* Exercise description: All records below must be reproduced exactly, although any pictures they contain are to be omitted.

* Exercise data:
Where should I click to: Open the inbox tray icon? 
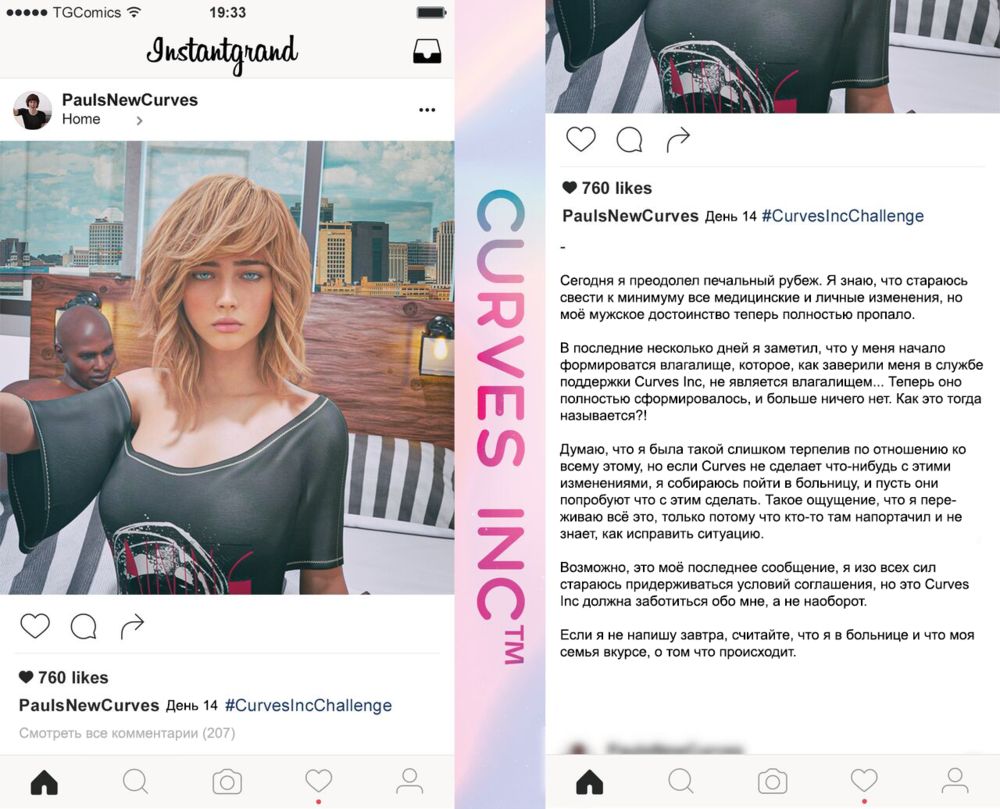427,52
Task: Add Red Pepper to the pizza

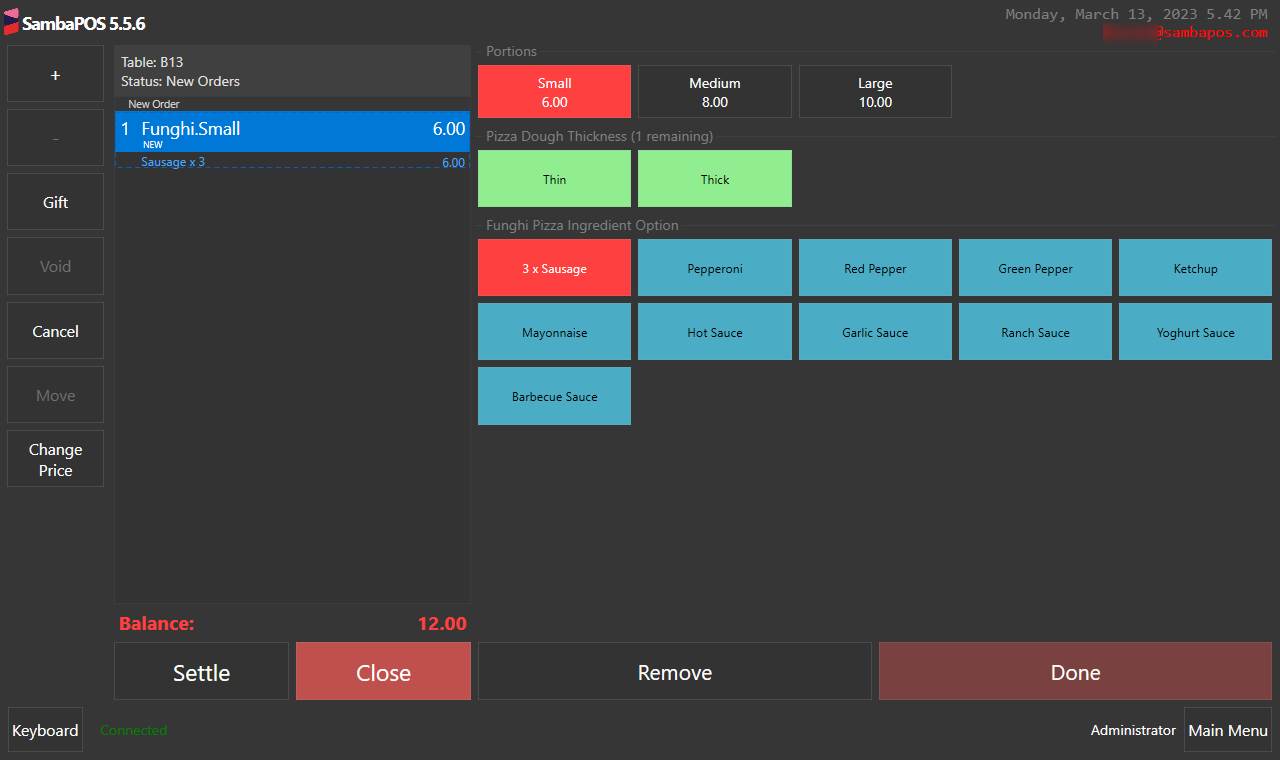Action: [875, 268]
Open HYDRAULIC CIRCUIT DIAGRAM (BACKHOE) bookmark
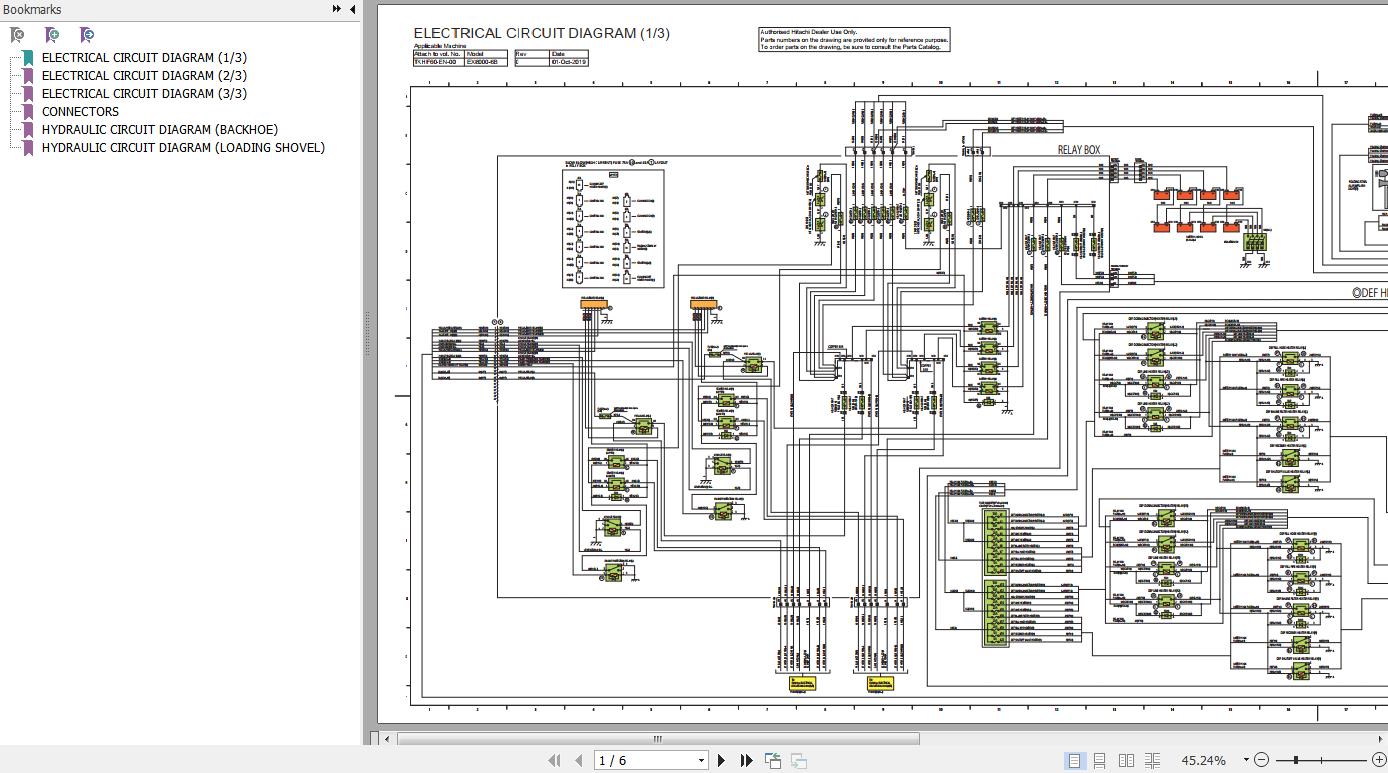This screenshot has height=773, width=1388. [159, 129]
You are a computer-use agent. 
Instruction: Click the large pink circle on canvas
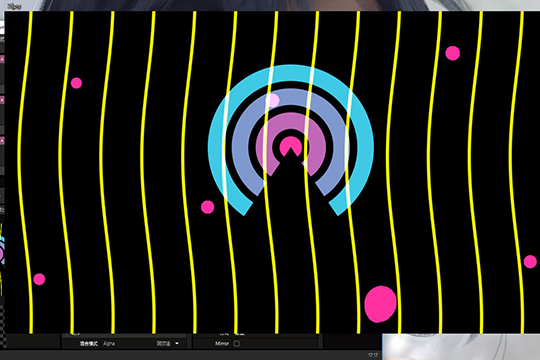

* Response to this exercise:
Where should I click to: Open the inbox tray icon? 
427,52
Task: Add Red Pepper to the pizza

Action: [875, 268]
Open HYDRAULIC CIRCUIT DIAGRAM (BACKHOE) bookmark
This screenshot has height=773, width=1388. [159, 129]
You are a computer-use agent. 
Instruction: Click the large pink circle on canvas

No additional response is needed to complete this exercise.